Believe it or not, the 2018 MLB season is at the two month point and the Midsummer Classic is not far off. Each MLB season has its own intrigue for one reason or another, but 2018 in particular has been a wild ride so far for both the National League and the American League. Here are the five biggest stories we’ve seen in baseball thus far this year.
World Series hangover… for the loser?
The proverbial World Series hangover is a unique phenomenon in baseball because it doesn’t occur to the reigning champs every year. The Cubs suffered something similar to it last season, but regained themselves and finished with a third consecutive NLCS appearance. This year, however, it’s the runner-up that’s feeling the so-called affliction. The Los Angeles Dodgers were a force to be reckoned with in 2017 and tore up the NL enroute to 104 wins, but fell to the equally dominant Houston Astros in Game 7 of the Fall Classic.
This year, Houston hasn’t slowed, but the Dodgers certainly have. Thanks in large part to an array of injuries to key players like Clayton Kershaw, Corey Seager and Justin Turner, and a major sophomore slump from reigning Rookie of the Year Cody Bellinger, Dave Roberts’ squad is currently 28-30 and sits at third in the NL West behind Arizona and Colorado. The team is by no means out of contention, thanks largely to Matt Kemp, but Los Doyers are scuffling and may continue to do so until their roster finally gets healthy. If it doesn’t sooner or later, the team could be in trouble.
If there is a favorite for National League Manager of the Year at this point, it’s safe to bet that it’s Atlanta’s Brian Snitker. Once thought of as just a fill-in skipper for a rapidly declining franchise, Snitker suddenly finds himself at the helm of a young Braves squad that is turning heads at a rapid rate. Lead by cornerstone Freddie Freeman and a resurgent Nick Markakis, the Braves currently lead the NL East ahead of perennial champ Washington, and their young guns have been the story.
The aforementioned Markakis has been at the crux. Thought of as a castoff since he came to Atlanta in 2015, the aging right fielder has put together a stellar season, batting .328 with 39 RBI and an NL leading 77 hits. Freeman has been doing business as usual and proving further that he may have been MVP last year had he not suffered a fractured hand vs. Toronto in May. One of the game’s most underrated players, Freeman is currently third in the Senior Circuit with a .335 AVG while his .432 OB% is first. 21-year-old Ozzie Albies has also been a spark with a leading 50 runs scored, whilst Ender Inciarte’s 18 stolen bases are tied for the major league lead as well.
It could just be massive overachievement, but the Braves look very good right now and show no signs of slowing.
Red Sox lead the renewed Rivalry
After laying dormant for the better part of the past ten years, the Yankees-Red Sox rivalry was given new intrigue this past offseason. The Yankees made the biggest trade in the MLB since their own 13 years prior, acquiring Giancarlo Stanton, the game’s most feared power hitter, from the Marlins in a blockbuster deal.
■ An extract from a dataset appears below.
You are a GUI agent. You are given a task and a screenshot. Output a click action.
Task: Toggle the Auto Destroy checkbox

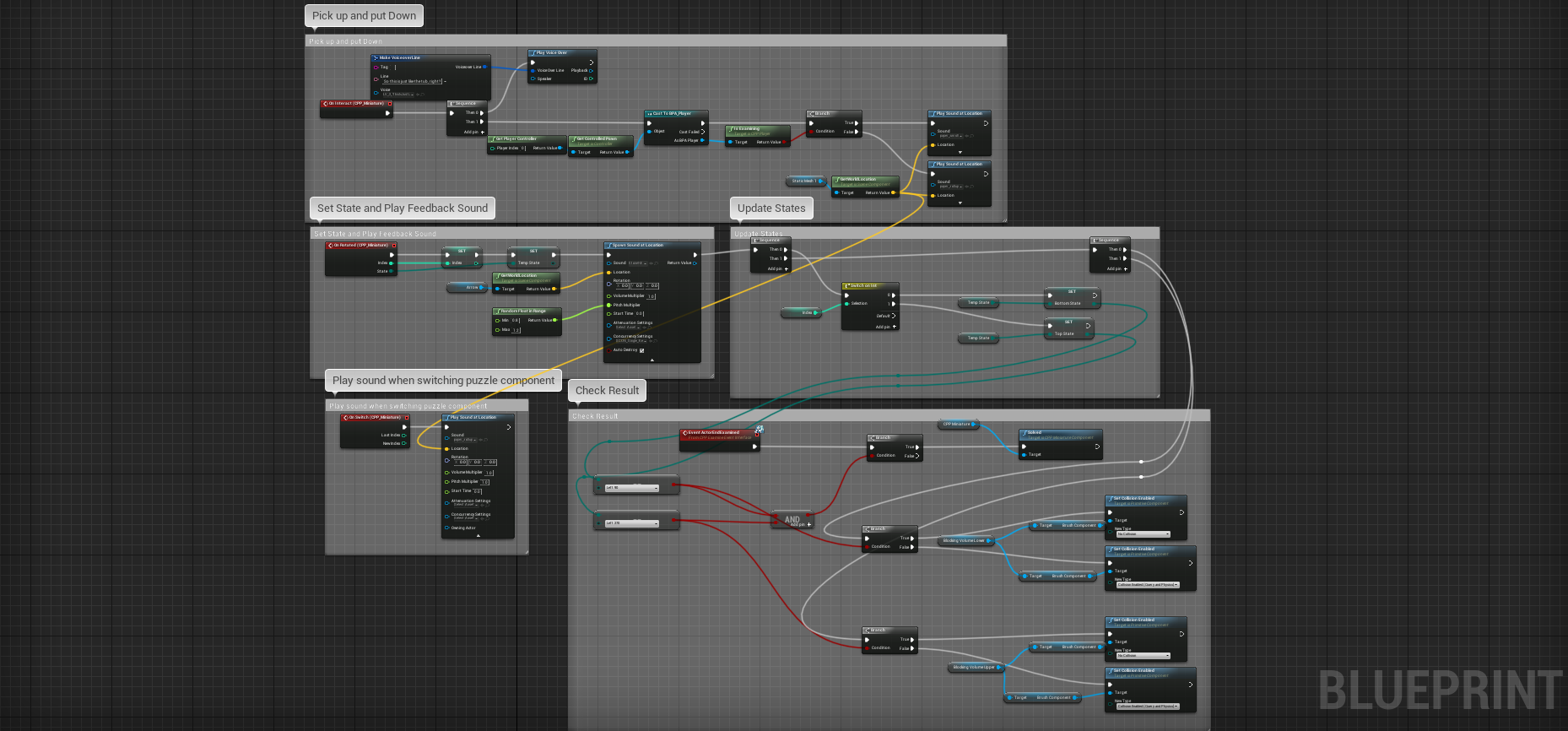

Not to be outclassed, the Red Sox responded with the signing of JD Martinez. That set the gears for “The Rivalry” to be renewed, and boy was it. The two hated foes had a major bench clearing fracas in just their second meeting of the season, erupting after Red Sox fireballer Joe Kelly pegged New York’s Tyler Austin after the first basemen hit Brock Holt with a questionable slide at second base. With the bad blood seemingly back, fans cannot wait for the next time the two super heavyweights square off.
Entering the season with Stanton, reigning Rookie of the Year Aaron Judge and Gary Sanchez in their lineup, the Yankees were expected by fans and media alike to blow away the AL East this year. However, that has not come to fruition thus far and the Red Sox, somewhat shockingly, have been the better team for the most part. On top of that, also shockingly, Martinez has been better for Boston than Stanton has been for New York. Martinez is tied for the major league lead with 19 homers and was the first player to reach 50 RBI, in addition to a .321 AVG. Stanton on the other hand is batting .248 with just 12 home runs and 31 RBI. It’s still early, but since many believed that New York would be running away with the East by this point, it isn’t entirely unfair to say that Stanton has been a bit of a disappointment thus far.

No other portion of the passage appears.